» Activity: After finding the line with "Austrália (470, 883)" in the entries below, retype exactly each line from there through the line with "Atletas Brasileiros (316, 443)", including that final line.

» Task inputs:
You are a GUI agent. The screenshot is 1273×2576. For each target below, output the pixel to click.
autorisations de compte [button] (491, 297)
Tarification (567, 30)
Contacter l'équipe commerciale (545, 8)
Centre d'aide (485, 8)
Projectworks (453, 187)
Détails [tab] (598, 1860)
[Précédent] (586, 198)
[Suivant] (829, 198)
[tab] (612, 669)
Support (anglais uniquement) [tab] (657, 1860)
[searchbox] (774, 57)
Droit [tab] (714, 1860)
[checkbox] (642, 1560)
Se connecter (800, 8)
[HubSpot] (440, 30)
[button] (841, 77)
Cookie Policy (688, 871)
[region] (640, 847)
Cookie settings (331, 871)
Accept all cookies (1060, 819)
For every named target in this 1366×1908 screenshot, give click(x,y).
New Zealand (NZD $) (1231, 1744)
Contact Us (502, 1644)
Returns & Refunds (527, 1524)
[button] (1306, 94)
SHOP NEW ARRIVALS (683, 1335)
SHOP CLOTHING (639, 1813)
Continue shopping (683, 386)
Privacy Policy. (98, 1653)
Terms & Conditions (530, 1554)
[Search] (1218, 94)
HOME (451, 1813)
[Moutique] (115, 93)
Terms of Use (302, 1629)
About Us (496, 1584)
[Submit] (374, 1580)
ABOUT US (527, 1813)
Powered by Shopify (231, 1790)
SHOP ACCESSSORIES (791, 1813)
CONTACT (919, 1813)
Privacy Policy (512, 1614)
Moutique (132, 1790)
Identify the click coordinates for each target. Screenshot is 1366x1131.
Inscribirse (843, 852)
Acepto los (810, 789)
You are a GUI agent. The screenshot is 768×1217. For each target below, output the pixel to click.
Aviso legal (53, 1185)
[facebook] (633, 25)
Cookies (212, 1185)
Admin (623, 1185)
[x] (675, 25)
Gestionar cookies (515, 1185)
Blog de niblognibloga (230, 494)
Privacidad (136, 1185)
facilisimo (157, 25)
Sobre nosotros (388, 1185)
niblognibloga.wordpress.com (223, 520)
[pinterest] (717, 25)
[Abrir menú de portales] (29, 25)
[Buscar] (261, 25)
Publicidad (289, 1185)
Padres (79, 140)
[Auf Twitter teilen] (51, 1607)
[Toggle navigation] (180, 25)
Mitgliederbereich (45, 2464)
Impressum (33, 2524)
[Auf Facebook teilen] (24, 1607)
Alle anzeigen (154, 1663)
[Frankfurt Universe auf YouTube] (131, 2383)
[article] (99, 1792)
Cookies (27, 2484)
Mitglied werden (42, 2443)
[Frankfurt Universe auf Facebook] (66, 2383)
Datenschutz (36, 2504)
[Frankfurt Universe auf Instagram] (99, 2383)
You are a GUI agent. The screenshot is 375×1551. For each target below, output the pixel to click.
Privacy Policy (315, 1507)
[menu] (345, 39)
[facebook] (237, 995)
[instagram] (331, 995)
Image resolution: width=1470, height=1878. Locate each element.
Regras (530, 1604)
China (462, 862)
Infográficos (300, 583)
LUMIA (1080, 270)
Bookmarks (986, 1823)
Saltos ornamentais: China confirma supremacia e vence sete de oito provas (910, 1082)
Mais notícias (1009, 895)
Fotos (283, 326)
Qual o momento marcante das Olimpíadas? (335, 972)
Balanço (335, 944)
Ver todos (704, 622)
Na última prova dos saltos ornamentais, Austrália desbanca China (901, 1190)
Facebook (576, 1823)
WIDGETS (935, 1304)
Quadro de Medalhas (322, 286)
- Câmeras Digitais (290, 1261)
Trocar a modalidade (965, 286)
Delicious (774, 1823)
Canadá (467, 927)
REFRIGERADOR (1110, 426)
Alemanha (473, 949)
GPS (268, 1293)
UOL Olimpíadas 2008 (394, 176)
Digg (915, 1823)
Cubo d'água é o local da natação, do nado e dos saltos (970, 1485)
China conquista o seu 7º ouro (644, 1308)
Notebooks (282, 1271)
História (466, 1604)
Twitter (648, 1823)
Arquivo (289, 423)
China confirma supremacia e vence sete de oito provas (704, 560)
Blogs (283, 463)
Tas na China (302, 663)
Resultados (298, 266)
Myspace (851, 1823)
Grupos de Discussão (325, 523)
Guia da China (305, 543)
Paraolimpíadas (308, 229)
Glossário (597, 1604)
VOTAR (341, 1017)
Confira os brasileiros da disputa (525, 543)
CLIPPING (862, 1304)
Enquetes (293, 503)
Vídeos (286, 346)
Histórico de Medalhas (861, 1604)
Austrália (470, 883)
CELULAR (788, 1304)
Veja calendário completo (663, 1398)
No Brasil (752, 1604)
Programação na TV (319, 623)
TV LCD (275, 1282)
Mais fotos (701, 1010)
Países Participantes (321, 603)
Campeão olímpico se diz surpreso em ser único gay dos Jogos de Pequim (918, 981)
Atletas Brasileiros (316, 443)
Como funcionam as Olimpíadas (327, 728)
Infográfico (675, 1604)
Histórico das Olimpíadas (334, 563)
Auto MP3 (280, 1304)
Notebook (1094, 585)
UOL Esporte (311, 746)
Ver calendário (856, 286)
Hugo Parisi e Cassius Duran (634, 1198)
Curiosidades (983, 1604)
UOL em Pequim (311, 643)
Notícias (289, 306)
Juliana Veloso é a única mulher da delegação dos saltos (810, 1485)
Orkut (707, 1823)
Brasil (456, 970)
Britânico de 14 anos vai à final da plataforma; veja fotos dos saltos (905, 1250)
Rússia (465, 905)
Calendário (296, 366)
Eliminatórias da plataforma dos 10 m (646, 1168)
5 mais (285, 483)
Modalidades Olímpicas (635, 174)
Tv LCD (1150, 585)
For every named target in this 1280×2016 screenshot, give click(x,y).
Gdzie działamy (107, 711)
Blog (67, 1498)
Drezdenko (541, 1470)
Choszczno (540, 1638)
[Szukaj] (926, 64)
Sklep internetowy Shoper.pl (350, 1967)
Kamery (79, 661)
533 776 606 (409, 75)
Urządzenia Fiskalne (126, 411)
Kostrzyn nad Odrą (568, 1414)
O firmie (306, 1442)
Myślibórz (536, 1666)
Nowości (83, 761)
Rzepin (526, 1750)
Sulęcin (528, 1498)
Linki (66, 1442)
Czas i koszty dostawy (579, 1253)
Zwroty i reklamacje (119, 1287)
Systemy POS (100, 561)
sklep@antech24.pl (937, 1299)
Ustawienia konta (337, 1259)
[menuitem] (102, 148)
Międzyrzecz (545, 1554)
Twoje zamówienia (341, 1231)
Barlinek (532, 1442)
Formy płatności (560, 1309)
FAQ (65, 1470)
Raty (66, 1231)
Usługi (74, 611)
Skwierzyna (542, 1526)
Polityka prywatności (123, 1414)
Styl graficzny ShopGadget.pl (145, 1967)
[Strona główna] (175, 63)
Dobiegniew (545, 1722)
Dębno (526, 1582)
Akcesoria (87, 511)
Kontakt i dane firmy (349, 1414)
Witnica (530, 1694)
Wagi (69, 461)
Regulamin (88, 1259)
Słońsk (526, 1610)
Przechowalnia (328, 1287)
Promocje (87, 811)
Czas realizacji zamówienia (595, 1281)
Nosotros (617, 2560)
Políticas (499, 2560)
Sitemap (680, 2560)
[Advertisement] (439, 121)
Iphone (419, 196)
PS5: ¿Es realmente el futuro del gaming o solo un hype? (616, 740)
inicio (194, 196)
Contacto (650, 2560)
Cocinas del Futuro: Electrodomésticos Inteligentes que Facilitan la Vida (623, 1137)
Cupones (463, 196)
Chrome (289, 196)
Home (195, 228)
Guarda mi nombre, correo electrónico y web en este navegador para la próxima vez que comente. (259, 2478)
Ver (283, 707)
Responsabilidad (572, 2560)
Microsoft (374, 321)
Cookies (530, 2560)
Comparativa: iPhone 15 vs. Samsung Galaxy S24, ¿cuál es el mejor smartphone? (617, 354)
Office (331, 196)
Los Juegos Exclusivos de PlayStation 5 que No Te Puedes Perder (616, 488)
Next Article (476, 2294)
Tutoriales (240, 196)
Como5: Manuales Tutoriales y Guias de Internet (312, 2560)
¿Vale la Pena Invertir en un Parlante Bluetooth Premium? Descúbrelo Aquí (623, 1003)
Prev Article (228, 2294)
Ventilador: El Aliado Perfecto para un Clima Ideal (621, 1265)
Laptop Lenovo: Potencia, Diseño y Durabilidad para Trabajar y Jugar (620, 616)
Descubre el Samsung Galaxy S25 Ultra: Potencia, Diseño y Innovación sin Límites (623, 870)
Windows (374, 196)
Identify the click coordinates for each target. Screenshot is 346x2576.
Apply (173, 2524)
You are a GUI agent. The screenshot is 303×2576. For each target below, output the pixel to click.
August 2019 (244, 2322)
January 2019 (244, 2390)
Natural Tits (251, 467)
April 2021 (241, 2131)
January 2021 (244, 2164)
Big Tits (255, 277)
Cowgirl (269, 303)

» Solution for this task:
Austrália (470, 883)
CELULAR (788, 1304)
Veja calendário completo (663, 1398)
No Brasil (752, 1604)
Programação na TV (319, 623)
TV LCD (275, 1282)
Mais fotos (701, 1010)
Países Participantes (321, 603)
Campeão olímpico se diz surpreso em ser único gay dos Jogos de Pequim (918, 981)
Atletas Brasileiros (316, 443)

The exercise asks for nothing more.